Many prizes for just a few years for a young playwright. Here is his take on it:
“It is true that I got too many prizes in the last two years. When I meet an acquaintance I haven’t seen in a while, they always ask me what other award I got. It’s not that usual around these parts. These awards give me confidence. I was feeling insecure when I started writing for the BBC contest, and I am still insecure every time I sit down to write something. I still don’t know if I am talented enough or if I am able to write a good play. And when I get an award, that gives me strength and tells me I should go on, write the next play.”
The plot of the three plays in the trilogy occurs in the same Transylvanian mining village, the language is appropriate, but the characters and issues they face are different. Here is the author telling us about it:
“I am most interested in the way in which people act in various situations, what it means to be human, what it means to be a good human being. These things can be best captured when you talk about social issues. There have always been social issues, but now there are more specific issues, at least here, in the Hungarian villages of Transylvania. The plays have been staged in Hungary, and I realized, by their reactions, that these are not just issues relating strictly to Transylvania, they are issues that the Hungarian audience from Hungary can relate to. The second part of the trilogy deals with corruption and nationalism, and the audience so far has been very receptive, both Hungarian and Romanian. ‘Mine Flowers’ deals with joblessness, alcoholism, high suicide rate, the latter being specifically Transylvanian. But the other problems are universal — when we are left without a job and we choose alcohol we’re desperate, there’s nothing we can do and we don’t want to do anything either. The third play, ‘Mine Water’, is about religion. The plot is centered on the priest’s house. We know the village pries and schoolteacher, therefore in fact this is about the spiritual education and intellectual education in Transylvania, and the failure of education. It is also about pedophilia in the church, and lots of other uncomfortable things for many.”
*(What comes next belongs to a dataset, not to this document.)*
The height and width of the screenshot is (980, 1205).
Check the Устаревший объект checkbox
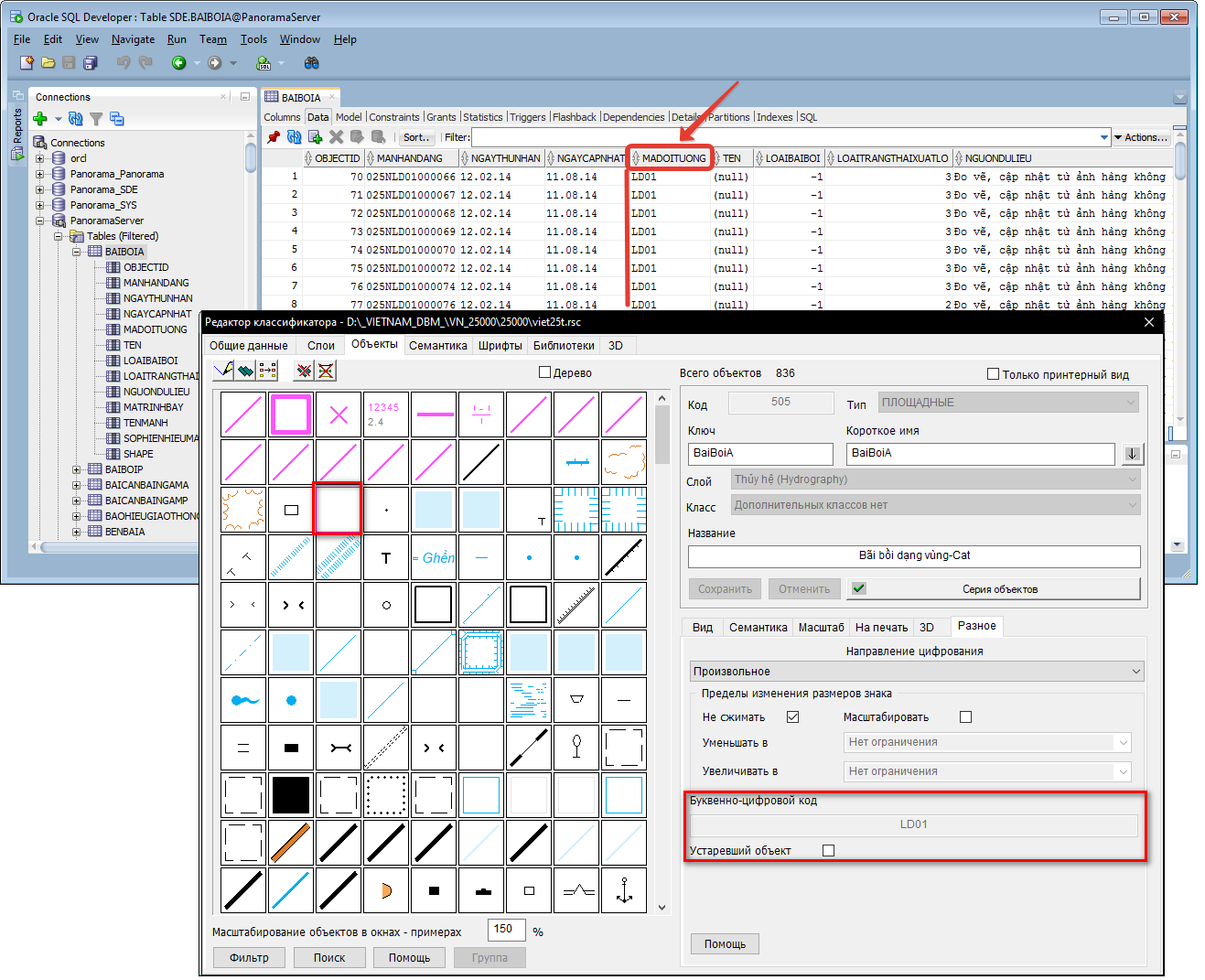point(829,851)
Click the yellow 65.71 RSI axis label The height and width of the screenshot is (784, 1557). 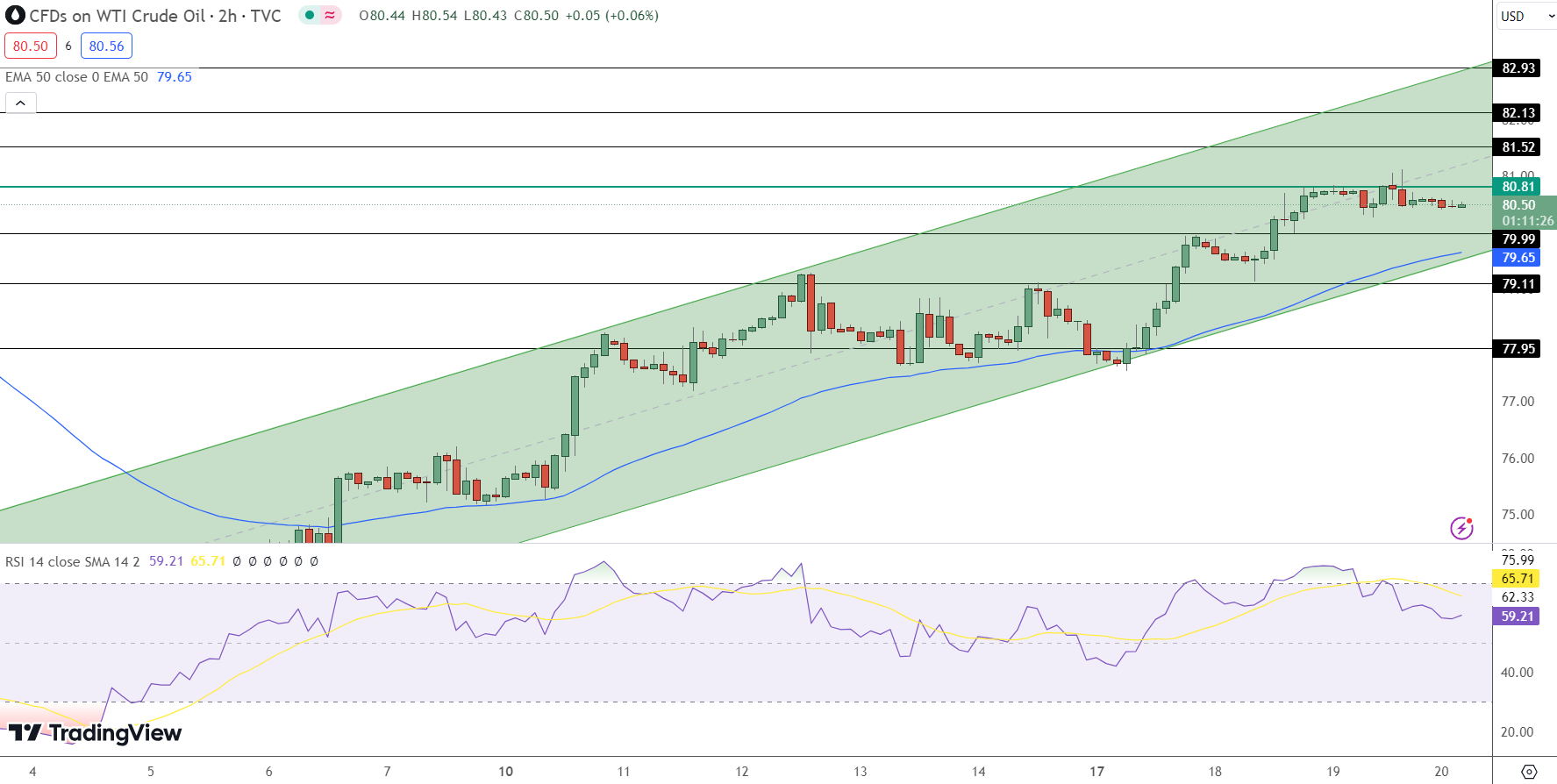click(1518, 579)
Szekely Csaba’s style is to grapple with human issues in a social context, which has brought him a lot of success. His point of reference is Chekhov, as he himself admits:
“I had a lot to learn from Chekhov, especially his playwriting, as structure, and as psychology also, from the way in which he comprehends the Russian heart, love, or melancholy…I like his phrasing a lot. He formulates things intensely and simply, as if he was talking about the weather, and yet he says everything about the soul. I tried to achieve something similar with my techniques. I am not a pessimist, I am rather an optimist, but skepticism characterizes me in many things. I am more optimistic than my plays, and I believe my optimism comes through in the humor in these plays. I think I should be more tragic, and more pessimistic when I write, because otherwise people drift off, they aren’t touched. For me it is very important for the audience to be touched by what they see on stage.”
Right now, Szekely Csaba is working on a play for actors from Figura Studio, Gheorgheni, staged by director Alexandru Dabija. The same director will be staging the play which was written by the author especially for actors Marcel Iures and Nicu Mihoc, a show designed for travel. Szekely Csaba is preparing to go into film as well. He is writing a film version of his play “Mine Flowers”. Of course, he also entered a contest in Hungary with a history play about Michael the Brave, a major historic figure who briefly ruled the three Romanian principalities: Wallachia, Moldavia and Transylvania.